OK - I get it. It's starting to look like I've got some kind of monomania regarding the replacement tokens in Tridion config files, but bear with me. In my last blog post, I'd hacked out a regex that could be used for replacing them with their default values, but had thought better of actually doing so. But still, the idea of being able to grab all the tokens has some appeal. I can't bear to waste that regex, so now I'm looking for a reasonable use for it.
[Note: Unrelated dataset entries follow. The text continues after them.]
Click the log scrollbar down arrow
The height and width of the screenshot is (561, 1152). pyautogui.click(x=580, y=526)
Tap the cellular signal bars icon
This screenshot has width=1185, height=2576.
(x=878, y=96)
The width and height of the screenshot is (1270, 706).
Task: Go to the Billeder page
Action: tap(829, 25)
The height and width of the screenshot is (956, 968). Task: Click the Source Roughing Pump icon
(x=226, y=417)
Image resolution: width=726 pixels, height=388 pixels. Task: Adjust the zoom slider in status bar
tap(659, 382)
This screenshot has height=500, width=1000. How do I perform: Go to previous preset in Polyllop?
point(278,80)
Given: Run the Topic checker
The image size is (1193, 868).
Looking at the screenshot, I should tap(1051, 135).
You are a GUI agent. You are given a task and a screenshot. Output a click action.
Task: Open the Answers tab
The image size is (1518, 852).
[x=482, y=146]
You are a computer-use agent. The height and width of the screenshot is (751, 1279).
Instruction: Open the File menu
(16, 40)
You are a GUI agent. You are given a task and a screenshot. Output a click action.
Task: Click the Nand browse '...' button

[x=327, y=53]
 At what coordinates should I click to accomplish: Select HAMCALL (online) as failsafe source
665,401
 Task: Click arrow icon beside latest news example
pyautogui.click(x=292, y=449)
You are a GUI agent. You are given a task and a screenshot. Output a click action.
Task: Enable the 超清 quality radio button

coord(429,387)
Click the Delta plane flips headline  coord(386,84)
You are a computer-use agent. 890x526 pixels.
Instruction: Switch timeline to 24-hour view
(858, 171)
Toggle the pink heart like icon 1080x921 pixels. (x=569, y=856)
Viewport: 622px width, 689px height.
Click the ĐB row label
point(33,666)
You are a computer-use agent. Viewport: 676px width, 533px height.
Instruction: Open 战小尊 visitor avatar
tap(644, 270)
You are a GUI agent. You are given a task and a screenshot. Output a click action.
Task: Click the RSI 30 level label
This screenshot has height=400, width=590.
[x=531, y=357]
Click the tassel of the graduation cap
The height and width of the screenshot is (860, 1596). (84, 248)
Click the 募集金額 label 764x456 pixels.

It occurred to me that at some point in an installation, it might be handy to have a comprehensive list of all the things you can pass in as environment variables. Based on what I'd done yesterday this was quite straightforward

gci -r -include *.xml -exclude logback.xml| sls '\$\{.*?\}' `
| select {$_.RelativePath((pwd))},LineNumber,{$_.Matches.value} `
| Export-Csv SitesNineTokens.csv

By going to my unzipped Tridion zip and runningĀ  this in the "Content Delivery/roles" folder, I had myself a spreadsheet with a list of all the tokens in Sites 9. Similarly, I created a spreadsheet for Web 8.5. (As you can see, I've excluded the logback files just to keep the volume down a bit, but in real life, you might also want to see those listed.)

The first thing you see when comparing Sites 9 with Web 8.5 is that there are a lot more of the things. More than twice as many. (At this point I should probably confess to some possible inaccuracy, as I haven't gone to the trouble of stripping out XML comments, so there could be some duplicates.)

65 of these come from the addition of XO and another 42 from IQ, but in general, there are just more of them. The bottom line is that to get a Tridion system up and running these days, you are dealing with hundreds of settings. To be fair, that's simply what's necessary in order to implement the various capabilities of such an enterprise system.

One curious thing I noticed is that the ambient configs all have a token to allow you to disable oauth security, yet no tokens for the security settings for the various roles. I wonder if this reflects the way people actually use Tridion.

Of course, you aren't necessarily limited by the tokens in the example configs of the shipped product. Are customers defining their own as they need them?

That's probably enough about this subject, though, isn't it?